Investing in the community: St John's Wood flats in NW6 are part of new wave of council-led building in Camden

Be part of Camden’s new golden age.
David Spittles6 November 2018

Camden council architecture department had a pioneering period in the Sixties and Seventies, a special time in London’s housing history.

Inspired by Le Corbusier, the great modernist of an earlier generation, the borough triumphed with high-quality social housing, designing a number of low-rise concrete estates, now listed, including Bloomsbury’s brutal but beautiful Brunswick Centre.

Now, with Theresa May relaxing rules introduced when Margaret Thatcher was prime minister that outlawed the building of new council homes, Camden has come up with a Community Investment Programme, allowing it to sell land and bulldoze estates to raise more than £1 billion.

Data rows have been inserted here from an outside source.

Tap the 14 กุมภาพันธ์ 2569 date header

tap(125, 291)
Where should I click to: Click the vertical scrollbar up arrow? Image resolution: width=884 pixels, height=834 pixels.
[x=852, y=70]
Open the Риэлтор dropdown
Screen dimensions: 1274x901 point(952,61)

More than 3,000 flats are being built and this time around, many of them are for sale on the open market.

Abbey Road Cross, with 75 private flats, is part of The Camden Collection.

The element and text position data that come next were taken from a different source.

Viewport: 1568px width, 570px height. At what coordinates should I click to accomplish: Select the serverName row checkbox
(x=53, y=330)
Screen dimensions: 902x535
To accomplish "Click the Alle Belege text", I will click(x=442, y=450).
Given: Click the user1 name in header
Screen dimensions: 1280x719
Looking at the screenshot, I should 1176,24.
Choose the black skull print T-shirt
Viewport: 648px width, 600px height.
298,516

Just north of St John’s Wood, the NW6 address looms over a busy junction and butts up against train tracks.

Architects Pollard Thomas Edwards have designed distinctive linked apartment blocks clad in kiln-fired red bricks with a stand-alone 13-storey tower in smoked blue brick.

Flats have set-back balconies and 28 different floorplans.

Prices start at £565,000. Call Savills on 020 7409 8756.

Proceeds from these private sales are ploughed back into neighbourhoods in the form of new social housing, better public and green space, new schools, shops and facilities.